The Bill Committee heard from many people. Dr Rachel Clarke raised her concerns about capacity. Baroness Falkner, giving evidence on behalf of the Equality and Human Rights Commission, said that
“capacity is a very serious consideration in our concern.”––[Official Report, Terminally Ill Adults (End of Life) Public Bill Committee, 29 January 2025; c. 178, Q232.]
Dr Jamilla Hussain gave evidence about one palliative care team deeming that someone had capacity, while another palliative care team deemed that they did not. We heard from Professor Gareth Owen, from Dr Annabel Price and from Dan Scorer of Mencap, who all raised concerns.

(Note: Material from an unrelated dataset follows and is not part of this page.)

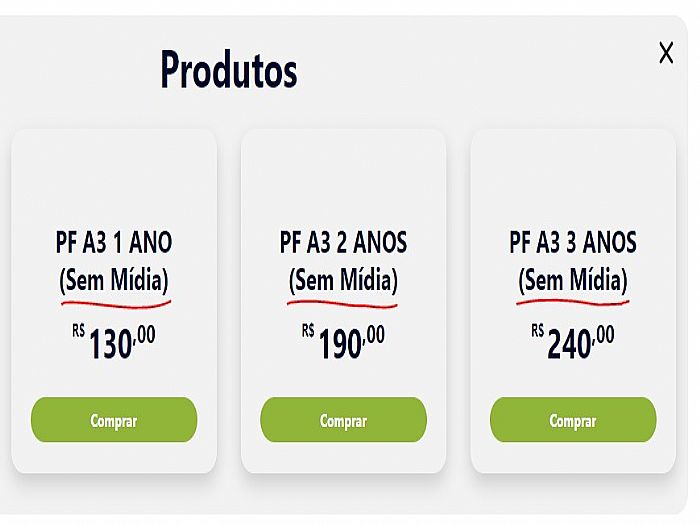Click the R$ symbol beside 130

(x=78, y=331)
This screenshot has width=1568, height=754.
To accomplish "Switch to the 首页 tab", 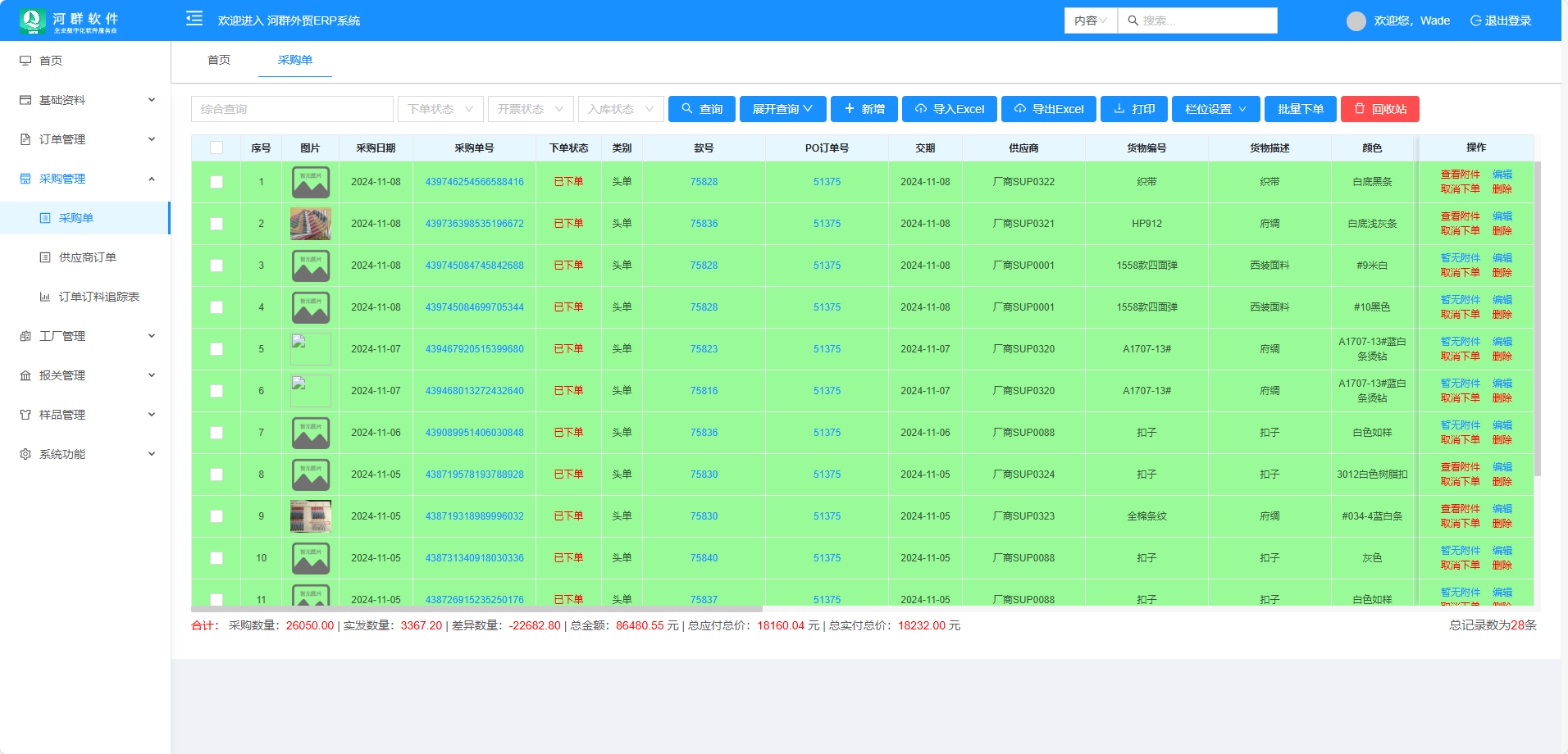I will click(x=219, y=60).
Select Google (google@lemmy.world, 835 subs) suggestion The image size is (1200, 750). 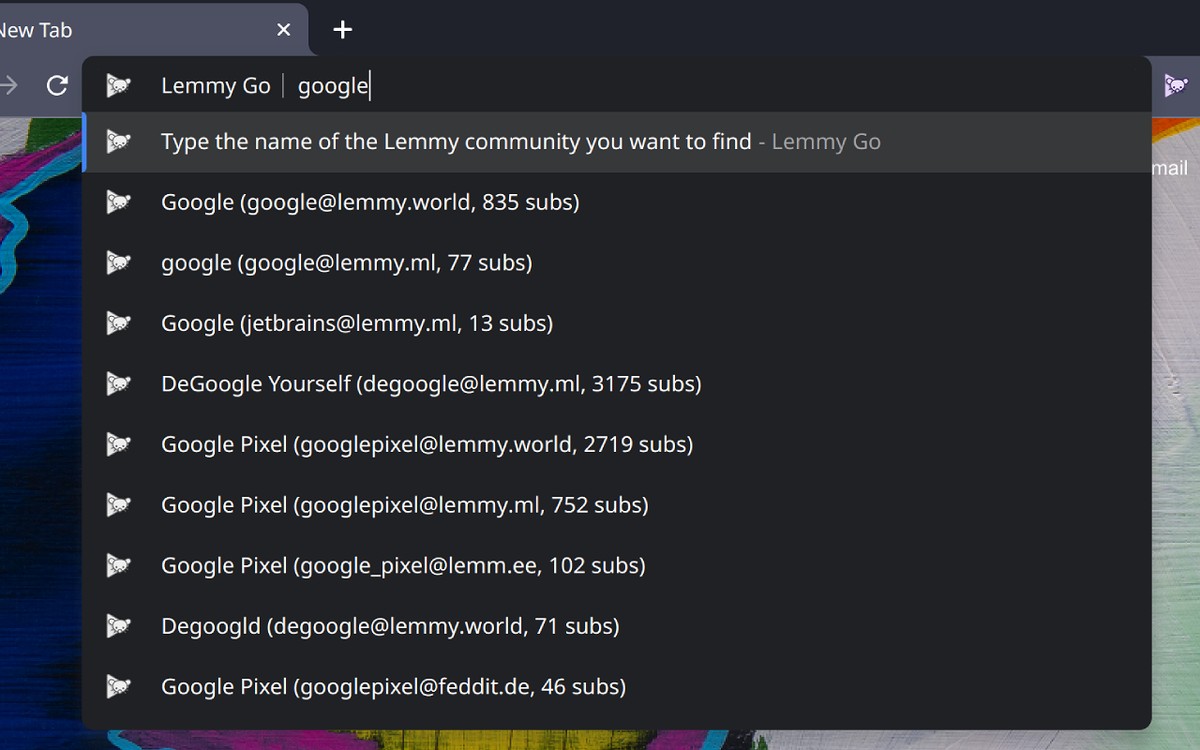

In the last week, the Law Society has said that Parliament should fully consider how the Mental Capacity Act would operate under the Bill before any legislation is passed. The Royal College of Psychiatrists has said that although it is neutral on the issue, it opposes the Bill as it stands—particularly the mental capacity aspect, because, as it is written, it does not correlate with the Mental Health Act. Over the last few days, the Royal College of Physicians has also come out in support of that position.
Over the last six months, I have heard a lot about choice, compassion and dignity, but what about choice, compassion and dignity for the people I have described? I fundamentally believe that it is my job, and the job of all of us, to protect the most vulnerable—but the Bill, as it stands, fails to do that. I have every sympathy with somebody at the end of their life, as I have said; I believe that they should have the right to go on their own terms, at their own time. But are there sufficient safeguards to ensure—in response to those who have links to the press and Parliament to make their voice heard—that we fully consider every scenario and safeguard those who do not have those links and who do not have a voice?
If that choice comes at the price of one person, in a borderline capacity decision, being presumed to have capacity, that will be one death too many. My view is that it is not a price worth paying to allow others to have that choice. For that reason, I implore colleagues to support my amendment 24.